Cell migration plays a fundamental role in numerous physiological processes, including embryonic development, wound healing, and cancer metastasis. While cell-cell adhesion is known to regulate motion by shaping cell morphology and intercellular force balance, its dynamic, rate-dependent contributions to tissue behavior remain poorly understood. In this study, we examine how the dissipative nature of cell-cell adhesion influences tissue dynamics and collective migration using an extended vertex model with explicit junctional viscosity. Our findings reveal a nontrivial interplay between two distinct components of adhesion: an interfacial adhesion energy (energetic, rate-independent) contribution, which sets the effective junctional tension, and a dissipative (rate-dependent) contribution, which controls resistance to relative motion during cell rearrangements. We show that increasing the energetic component promotes migration by modifying cell shape and lowering the barrier to neighbor exchanges, whereas strengthening the dissipative component induces jamming and suppresses cell motion. Linear rheological analysis further demonstrates that, in the unjammed regime, vertex-model tissues exhibit power-law viscoelastic behavior, with adhesion modulating the power-law exponent and thereby controlling the spread of relaxation timescales. Together, these findings clarify the dual role of adhesion in governing tissue mechanics and rheology and provide a mechanistic framework for understanding the balance between fluidity and rigidity in epithelial monolayers.

Figures (11)

• Figure 1: Modeling cell-cell adhesion force in vertex model. a) A microscopic model of cell-cell adhesion force. b) Schematic of adhesion force implementation in vertex model
• Figure 2: Glassy dynamics analysis: (a) Mean squared displacement (MSD) for $p_0 = 3.81$ and $v_0 = 0.05$, showing suppressed long-time diffusion with increasing $\xi_0$. (b) Self-intermediate scattering function $F_s(k,t)$ at the same parameters as in panel (a), evaluated at $k = \pi/\sqrt{A_0}$, illustrating the extension of the plateau and increase in relaxation time. (c) Effective diffusivity $D_{\text{eff}}$ and $\alpha$-relaxation time $\tau_\alpha$ as functions of $\xi_0$, obtained from panel (a) and (b), highlight the approach to a jammed state. (d) Dependence of $D_{\text{eff}}$ on $\xi_0$ and $p_0$ while keeping $v_0 = 0.05$, demonstrating how both energetic and viscous adhesion mechanisms influence tissue dynamics (bottom to top: $p_0=3.81, \ 3.87, \ 3.9, \ 3.99$).
• Figure 3: A jamming phase diagram governed by cell–cell adhesion. Tissue states are quantified using the effective diffusivity $D_{\text{eff}}$, with the jamming–unjamming boundary defined by the equi-diffusivity contour $D_{\text{eff}} = 0.001$ (white dashed curve).

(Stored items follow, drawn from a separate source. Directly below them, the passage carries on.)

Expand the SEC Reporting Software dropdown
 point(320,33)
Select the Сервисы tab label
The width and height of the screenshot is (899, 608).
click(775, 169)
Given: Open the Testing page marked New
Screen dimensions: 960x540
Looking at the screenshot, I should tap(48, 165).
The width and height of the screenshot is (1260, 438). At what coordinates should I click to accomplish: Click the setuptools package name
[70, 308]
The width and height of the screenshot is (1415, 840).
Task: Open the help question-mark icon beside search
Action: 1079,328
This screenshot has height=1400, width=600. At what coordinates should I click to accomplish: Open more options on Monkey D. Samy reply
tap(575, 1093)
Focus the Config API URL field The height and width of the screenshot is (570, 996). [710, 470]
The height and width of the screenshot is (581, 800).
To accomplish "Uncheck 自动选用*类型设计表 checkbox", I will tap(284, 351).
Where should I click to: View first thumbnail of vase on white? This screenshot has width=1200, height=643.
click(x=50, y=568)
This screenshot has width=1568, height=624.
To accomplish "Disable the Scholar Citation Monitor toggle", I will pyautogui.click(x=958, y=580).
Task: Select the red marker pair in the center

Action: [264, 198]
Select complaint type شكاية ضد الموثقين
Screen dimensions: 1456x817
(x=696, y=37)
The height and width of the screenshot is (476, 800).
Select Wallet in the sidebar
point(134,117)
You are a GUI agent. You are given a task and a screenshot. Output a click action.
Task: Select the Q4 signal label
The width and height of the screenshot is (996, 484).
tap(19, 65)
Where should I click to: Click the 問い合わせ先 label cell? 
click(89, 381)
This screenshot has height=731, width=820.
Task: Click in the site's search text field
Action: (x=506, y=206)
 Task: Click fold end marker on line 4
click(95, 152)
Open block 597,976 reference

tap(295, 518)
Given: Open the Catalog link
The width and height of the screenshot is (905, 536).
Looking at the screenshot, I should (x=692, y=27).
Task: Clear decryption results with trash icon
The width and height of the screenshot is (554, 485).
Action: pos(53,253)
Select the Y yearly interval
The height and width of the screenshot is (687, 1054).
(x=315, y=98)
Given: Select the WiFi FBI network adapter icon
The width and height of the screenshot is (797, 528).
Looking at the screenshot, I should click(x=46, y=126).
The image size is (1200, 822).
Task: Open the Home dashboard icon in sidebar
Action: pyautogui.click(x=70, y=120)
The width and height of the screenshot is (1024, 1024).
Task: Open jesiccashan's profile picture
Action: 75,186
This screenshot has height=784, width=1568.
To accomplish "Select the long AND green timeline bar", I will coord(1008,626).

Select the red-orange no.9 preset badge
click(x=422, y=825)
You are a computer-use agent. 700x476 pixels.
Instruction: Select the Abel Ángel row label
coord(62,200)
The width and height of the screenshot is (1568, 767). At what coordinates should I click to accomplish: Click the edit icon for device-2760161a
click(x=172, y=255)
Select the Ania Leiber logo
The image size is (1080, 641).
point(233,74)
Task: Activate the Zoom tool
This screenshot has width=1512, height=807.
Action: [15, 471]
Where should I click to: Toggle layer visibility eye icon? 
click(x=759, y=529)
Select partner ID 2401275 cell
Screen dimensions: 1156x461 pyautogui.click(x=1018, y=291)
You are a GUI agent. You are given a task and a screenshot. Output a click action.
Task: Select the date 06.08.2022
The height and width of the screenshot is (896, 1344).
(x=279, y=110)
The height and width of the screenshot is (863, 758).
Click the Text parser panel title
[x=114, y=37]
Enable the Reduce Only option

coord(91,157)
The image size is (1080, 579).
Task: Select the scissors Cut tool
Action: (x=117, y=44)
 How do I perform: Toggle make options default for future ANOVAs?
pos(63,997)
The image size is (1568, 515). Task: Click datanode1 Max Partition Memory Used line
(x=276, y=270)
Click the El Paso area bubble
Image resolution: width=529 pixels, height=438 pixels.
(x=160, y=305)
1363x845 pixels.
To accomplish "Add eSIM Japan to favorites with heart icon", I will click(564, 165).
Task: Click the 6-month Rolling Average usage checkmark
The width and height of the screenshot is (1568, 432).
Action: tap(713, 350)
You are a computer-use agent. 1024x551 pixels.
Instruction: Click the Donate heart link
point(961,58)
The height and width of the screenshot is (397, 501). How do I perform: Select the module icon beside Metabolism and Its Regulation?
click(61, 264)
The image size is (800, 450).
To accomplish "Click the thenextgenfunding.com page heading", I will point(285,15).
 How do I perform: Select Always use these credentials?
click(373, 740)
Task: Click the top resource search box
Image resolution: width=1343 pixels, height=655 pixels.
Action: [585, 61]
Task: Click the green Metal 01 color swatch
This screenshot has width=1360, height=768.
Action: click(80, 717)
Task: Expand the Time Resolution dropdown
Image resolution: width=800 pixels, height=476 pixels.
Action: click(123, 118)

The phase diagram is constructed from simulations with $v_0=0.05$ and $D_r=0.5$
• Figure 4: Linear rheology of model tissue in fluid regime at $p_0=3.9$ suggests a broad spectrum of relaxation times: (a) The average complex modulus obtained from simulations at $\xi_0 = 0$ was fitted to both the classical Burgers model and the fractional Burgers model. The curve represent the mean over eight independent initial conditions, and the error bars denote the standard deviation of $G'$ and $G"$ at each frequency $\omega$. (b) The complex modulus measured at different $\xi_0$. Error bars indicate the mean $\pm$ standard deviation of $G'$ and $G"$ at each $\omega$, reflecting the variability across simulations. Solid and dashed lines correspond to fits using the fractional Burgers model and the classical Burgers model, respectively. (c) The collapse of different moduli curves for varying cell-cell adhesion $\xi_0$. (d) Viscoelastic parameters of the conventional Maxwell branch in fractional Burgers model as a function of $\xi_0$. (e) Viscoelastic parameters of the fractional Maxwell branch.
• Figure 5: Linear rheology of model tissue in solid regime at $p_0=3.72$ provides another evidence for the presence of multiple timescales in the system. (a,b) At $\xi_0=0$, the average storage ($G'$) and loss ($G"$) moduli are fitted using the fractional SLS and standard SLS models. The curves in panels (a) and (b) were obtained by averaging over eight different initial conditions; error bars represent the standard deviation. (c) Data collapse of different moduli curves for varying cell-cell adhesion $\xi_0$. (d) Viscoelastic parameters as a function of $\xi_0$.